Prime Minister Mark Carney unveiled a national artificial intelligence strategy called “AI for All” to expand data centers and create new jobs [1].
The initiative represents a push to secure technological sovereignty while managing the economic risks of automation. By investing in domestic infrastructure, Canada aims to lead in AI safety and privacy protections for citizens and children [1, 2].
The government has allocated $2.3 billion to fund the strategy [3]. A central pillar of the plan is the development of a sovereign supercomputer, which the government intends to have operational by 2031 [3].
To support the massive energy requirements of AI and broader industrial growth, the plan proposes a $1 trillion investment in the national power grid [5]. This infrastructure gamble is designed to double Canada's power capacity to fuel the expanding tech sector [5].

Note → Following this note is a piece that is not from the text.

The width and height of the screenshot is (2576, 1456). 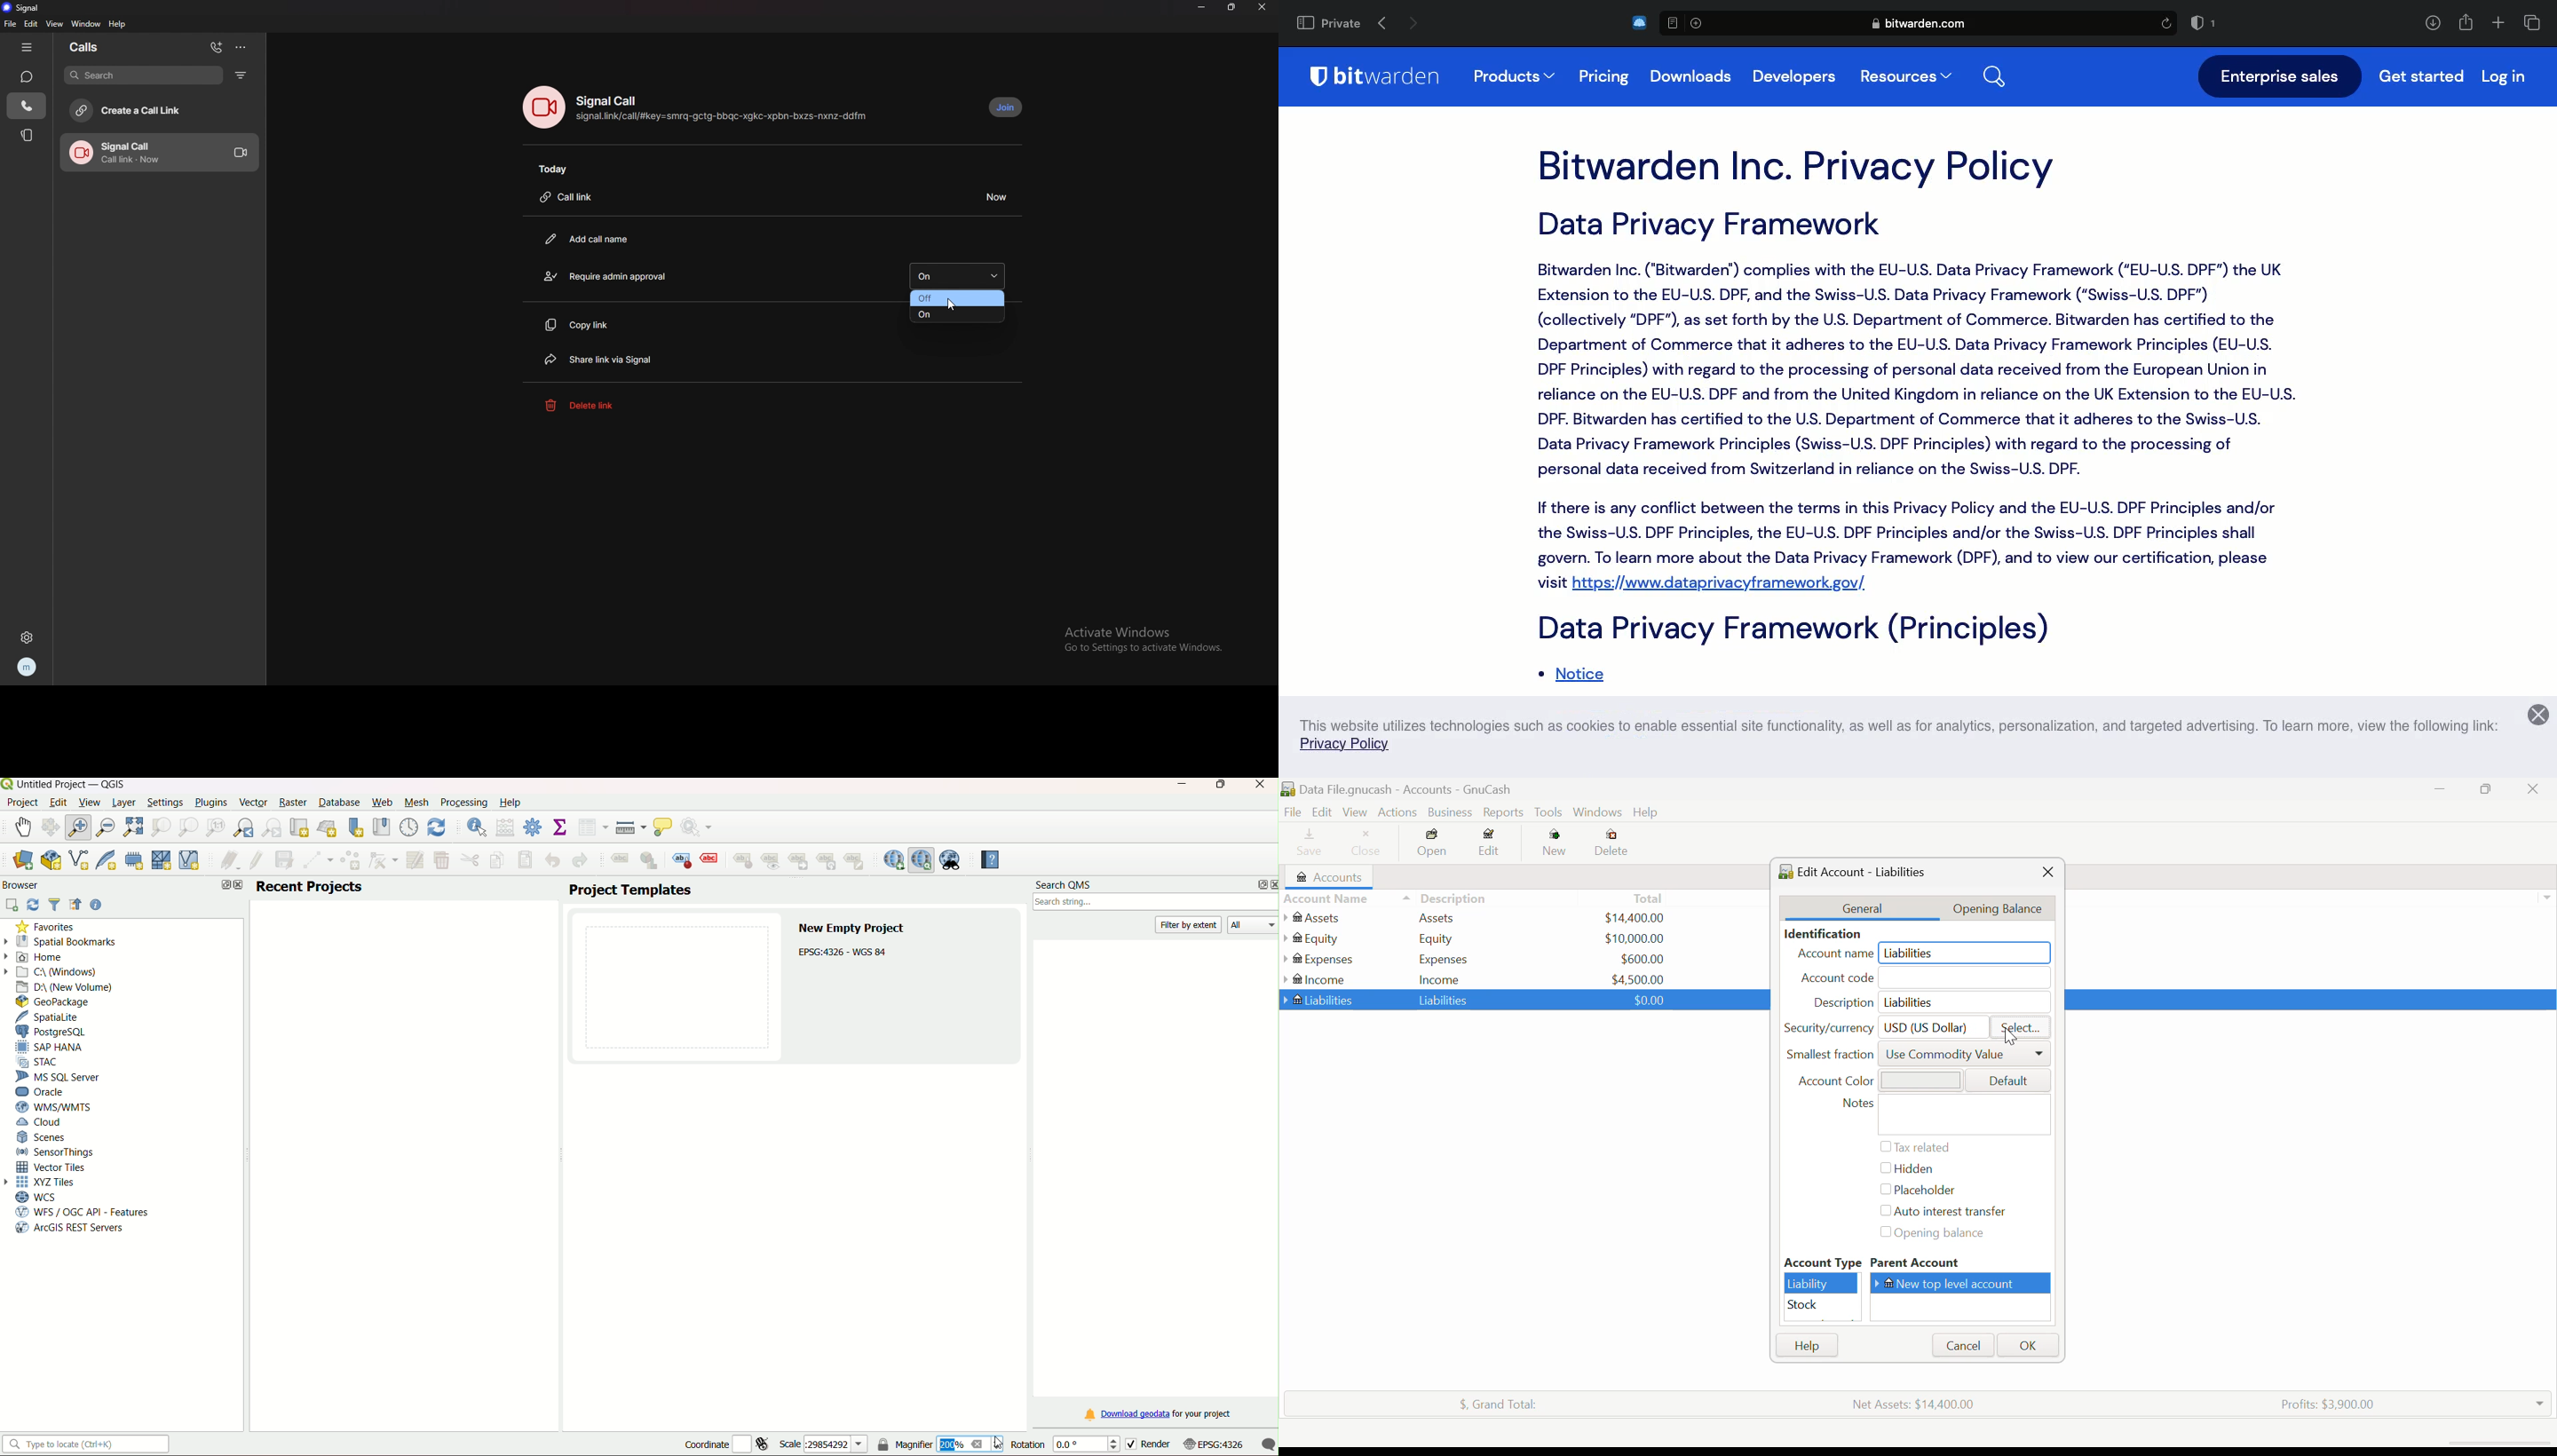 What do you see at coordinates (1396, 812) in the screenshot?
I see `Actions` at bounding box center [1396, 812].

The strategy also sets ambitious employment targets. Some reports indicate the plan could create 250,000 new AI-related jobs [3]. However, other estimates suggest the number of new positions may be lower, reaching up to 90,000 jobs [4].
Mark Carney said the strategy is designed to harness the economic benefits of AI while protecting data and privacy [1, 2]. The rollout focuses on Ottawa as the primary policy hub for the national expansion [2].
“Canada's national artificial intelligence strategy is dubbed 'AI for All'”
This strategy signals Canada's intent to move beyond being a research hub for AI and into a provider of the physical infrastructure—power and compute—necessary to run these systems. By linking AI growth to a massive grid overhaul, the government is treating artificial intelligence as a critical utility rather than just a software industry.